AIM OF THE EXERCISE =
Transcribe the full listing exactly.

EXTRACTED INFORMATION =
====================
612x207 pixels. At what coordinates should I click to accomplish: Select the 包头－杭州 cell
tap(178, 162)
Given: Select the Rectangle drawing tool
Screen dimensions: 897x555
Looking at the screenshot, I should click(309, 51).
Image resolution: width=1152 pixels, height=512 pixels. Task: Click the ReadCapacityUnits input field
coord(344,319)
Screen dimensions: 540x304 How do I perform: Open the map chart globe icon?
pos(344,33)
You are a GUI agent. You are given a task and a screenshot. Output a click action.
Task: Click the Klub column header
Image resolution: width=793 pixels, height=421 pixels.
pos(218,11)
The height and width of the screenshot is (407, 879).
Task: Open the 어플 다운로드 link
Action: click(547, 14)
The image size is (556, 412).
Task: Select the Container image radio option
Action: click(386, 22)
====================
RESULT =
612x207 pixels. At what coordinates should I click to accomplish: Select the 包头－杭州 cell
tap(178, 162)
Given: Select the Rectangle drawing tool
Screen dimensions: 897x555
Looking at the screenshot, I should click(309, 51).
Image resolution: width=1152 pixels, height=512 pixels. Task: Click the ReadCapacityUnits input field
coord(344,319)
Screen dimensions: 540x304 How do I perform: Open the map chart globe icon?
pos(344,33)
You are a GUI agent. You are given a task and a screenshot. Output a click action.
Task: Click the Klub column header
Image resolution: width=793 pixels, height=421 pixels.
pos(218,11)
The height and width of the screenshot is (407, 879).
Task: Open the 어플 다운로드 link
Action: click(547, 14)
The image size is (556, 412).
Task: Select the Container image radio option
Action: click(386, 22)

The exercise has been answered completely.